— Begin —

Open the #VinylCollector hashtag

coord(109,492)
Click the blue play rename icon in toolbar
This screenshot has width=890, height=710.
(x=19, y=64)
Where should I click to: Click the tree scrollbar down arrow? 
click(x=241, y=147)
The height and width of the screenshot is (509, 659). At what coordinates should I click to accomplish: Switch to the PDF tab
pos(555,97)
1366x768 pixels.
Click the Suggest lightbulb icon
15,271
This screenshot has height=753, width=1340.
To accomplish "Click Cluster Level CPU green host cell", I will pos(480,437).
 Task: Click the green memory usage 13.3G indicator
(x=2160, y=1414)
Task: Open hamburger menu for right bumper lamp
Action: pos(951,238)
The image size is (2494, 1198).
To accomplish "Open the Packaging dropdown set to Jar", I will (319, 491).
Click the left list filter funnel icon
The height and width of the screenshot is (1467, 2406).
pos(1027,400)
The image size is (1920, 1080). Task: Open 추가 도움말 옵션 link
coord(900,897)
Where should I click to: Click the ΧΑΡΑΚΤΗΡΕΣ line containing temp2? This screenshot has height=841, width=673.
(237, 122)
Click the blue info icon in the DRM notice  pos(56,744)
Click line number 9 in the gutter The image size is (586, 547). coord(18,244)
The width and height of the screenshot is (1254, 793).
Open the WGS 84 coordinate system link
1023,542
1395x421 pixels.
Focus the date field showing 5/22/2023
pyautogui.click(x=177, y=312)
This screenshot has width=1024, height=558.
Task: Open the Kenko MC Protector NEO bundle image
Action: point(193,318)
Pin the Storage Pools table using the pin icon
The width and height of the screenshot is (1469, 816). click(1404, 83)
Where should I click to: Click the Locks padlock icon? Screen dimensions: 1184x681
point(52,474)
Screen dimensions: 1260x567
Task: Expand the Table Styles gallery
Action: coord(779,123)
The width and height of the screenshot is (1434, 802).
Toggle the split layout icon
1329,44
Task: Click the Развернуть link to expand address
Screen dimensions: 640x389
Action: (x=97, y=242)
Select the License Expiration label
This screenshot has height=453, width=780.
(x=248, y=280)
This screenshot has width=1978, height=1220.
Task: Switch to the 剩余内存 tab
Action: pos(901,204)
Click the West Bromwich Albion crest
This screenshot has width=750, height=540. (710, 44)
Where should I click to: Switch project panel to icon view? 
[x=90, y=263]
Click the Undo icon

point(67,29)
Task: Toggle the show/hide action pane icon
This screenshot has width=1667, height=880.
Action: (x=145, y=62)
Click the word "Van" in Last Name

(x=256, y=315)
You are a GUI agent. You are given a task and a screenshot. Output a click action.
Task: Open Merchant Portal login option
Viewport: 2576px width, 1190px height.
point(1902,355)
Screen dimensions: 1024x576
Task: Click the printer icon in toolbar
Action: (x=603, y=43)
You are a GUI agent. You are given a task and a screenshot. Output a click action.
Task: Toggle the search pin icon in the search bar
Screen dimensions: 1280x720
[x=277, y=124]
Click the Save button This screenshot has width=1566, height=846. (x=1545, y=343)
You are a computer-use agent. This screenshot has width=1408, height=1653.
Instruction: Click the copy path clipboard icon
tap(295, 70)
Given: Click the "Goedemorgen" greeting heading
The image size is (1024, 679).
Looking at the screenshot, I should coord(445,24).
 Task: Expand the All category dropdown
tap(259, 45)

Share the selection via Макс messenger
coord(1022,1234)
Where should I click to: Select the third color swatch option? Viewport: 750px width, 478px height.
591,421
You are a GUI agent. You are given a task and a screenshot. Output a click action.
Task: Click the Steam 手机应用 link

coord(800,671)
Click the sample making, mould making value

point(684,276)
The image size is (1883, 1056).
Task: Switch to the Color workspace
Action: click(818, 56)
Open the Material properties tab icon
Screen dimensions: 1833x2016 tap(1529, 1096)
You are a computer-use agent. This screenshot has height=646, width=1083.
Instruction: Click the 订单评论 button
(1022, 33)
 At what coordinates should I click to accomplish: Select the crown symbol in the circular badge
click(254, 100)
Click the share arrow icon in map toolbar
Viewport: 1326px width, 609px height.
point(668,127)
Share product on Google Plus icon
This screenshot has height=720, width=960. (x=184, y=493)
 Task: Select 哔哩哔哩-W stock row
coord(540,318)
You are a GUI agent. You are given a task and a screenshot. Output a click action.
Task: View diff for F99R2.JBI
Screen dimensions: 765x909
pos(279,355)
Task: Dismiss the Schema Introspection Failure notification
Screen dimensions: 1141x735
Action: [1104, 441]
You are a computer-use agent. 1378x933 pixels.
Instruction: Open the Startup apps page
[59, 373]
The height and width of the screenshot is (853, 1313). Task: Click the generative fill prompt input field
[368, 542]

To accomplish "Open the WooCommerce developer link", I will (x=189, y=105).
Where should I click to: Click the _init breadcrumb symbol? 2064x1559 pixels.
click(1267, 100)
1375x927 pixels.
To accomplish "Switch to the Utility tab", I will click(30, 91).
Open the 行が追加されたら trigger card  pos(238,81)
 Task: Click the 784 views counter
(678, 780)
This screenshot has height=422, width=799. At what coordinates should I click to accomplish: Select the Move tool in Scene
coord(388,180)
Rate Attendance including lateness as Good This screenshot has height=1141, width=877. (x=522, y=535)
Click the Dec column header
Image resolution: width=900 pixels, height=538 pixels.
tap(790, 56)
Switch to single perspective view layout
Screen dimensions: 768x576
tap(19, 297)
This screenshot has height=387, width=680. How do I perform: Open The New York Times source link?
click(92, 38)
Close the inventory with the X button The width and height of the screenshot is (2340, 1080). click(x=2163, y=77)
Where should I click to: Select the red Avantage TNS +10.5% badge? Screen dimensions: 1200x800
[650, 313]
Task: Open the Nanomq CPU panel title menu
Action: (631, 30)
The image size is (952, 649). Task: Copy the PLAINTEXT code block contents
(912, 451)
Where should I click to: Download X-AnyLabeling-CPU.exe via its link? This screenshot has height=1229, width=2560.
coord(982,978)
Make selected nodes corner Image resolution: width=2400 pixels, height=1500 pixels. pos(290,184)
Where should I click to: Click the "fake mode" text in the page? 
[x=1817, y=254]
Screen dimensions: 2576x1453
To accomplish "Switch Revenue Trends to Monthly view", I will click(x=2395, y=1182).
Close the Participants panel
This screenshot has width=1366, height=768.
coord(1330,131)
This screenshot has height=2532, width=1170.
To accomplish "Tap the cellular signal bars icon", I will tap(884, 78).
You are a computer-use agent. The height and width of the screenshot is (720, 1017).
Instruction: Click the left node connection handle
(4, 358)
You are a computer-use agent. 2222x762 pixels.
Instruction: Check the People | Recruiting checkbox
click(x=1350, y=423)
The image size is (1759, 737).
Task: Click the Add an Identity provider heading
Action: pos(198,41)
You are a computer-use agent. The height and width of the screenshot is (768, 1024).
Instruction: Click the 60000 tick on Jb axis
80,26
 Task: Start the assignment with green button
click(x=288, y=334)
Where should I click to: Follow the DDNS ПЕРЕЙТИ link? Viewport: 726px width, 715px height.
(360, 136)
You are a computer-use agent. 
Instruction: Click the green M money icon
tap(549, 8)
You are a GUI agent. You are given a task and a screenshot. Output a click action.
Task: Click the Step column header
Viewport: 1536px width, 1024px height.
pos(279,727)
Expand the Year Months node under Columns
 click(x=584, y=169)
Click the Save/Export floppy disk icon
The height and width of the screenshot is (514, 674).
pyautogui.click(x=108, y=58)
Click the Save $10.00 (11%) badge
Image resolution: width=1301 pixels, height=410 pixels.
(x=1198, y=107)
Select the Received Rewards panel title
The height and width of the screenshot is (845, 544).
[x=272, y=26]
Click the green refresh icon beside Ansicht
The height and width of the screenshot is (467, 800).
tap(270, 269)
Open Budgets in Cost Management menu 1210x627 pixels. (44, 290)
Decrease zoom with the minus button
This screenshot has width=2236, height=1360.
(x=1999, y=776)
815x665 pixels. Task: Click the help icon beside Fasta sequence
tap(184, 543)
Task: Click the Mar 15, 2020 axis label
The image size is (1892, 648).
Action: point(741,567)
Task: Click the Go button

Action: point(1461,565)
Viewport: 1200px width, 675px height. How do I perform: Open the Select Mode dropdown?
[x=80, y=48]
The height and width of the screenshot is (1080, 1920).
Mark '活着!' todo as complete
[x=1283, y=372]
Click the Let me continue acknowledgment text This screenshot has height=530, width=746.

— End —

TASK DIRECTIONS
Can you rewrite the entries from the line containing "The height and width of the screenshot is (1080, 1920)." through the end of the entries, with "todo" changed to "task" and everything else unchanged?

EXPECTED ANSWER
The height and width of the screenshot is (1080, 1920).
Mark '活着!' task as complete
[x=1283, y=372]
Click the Let me continue acknowledgment text This screenshot has height=530, width=746.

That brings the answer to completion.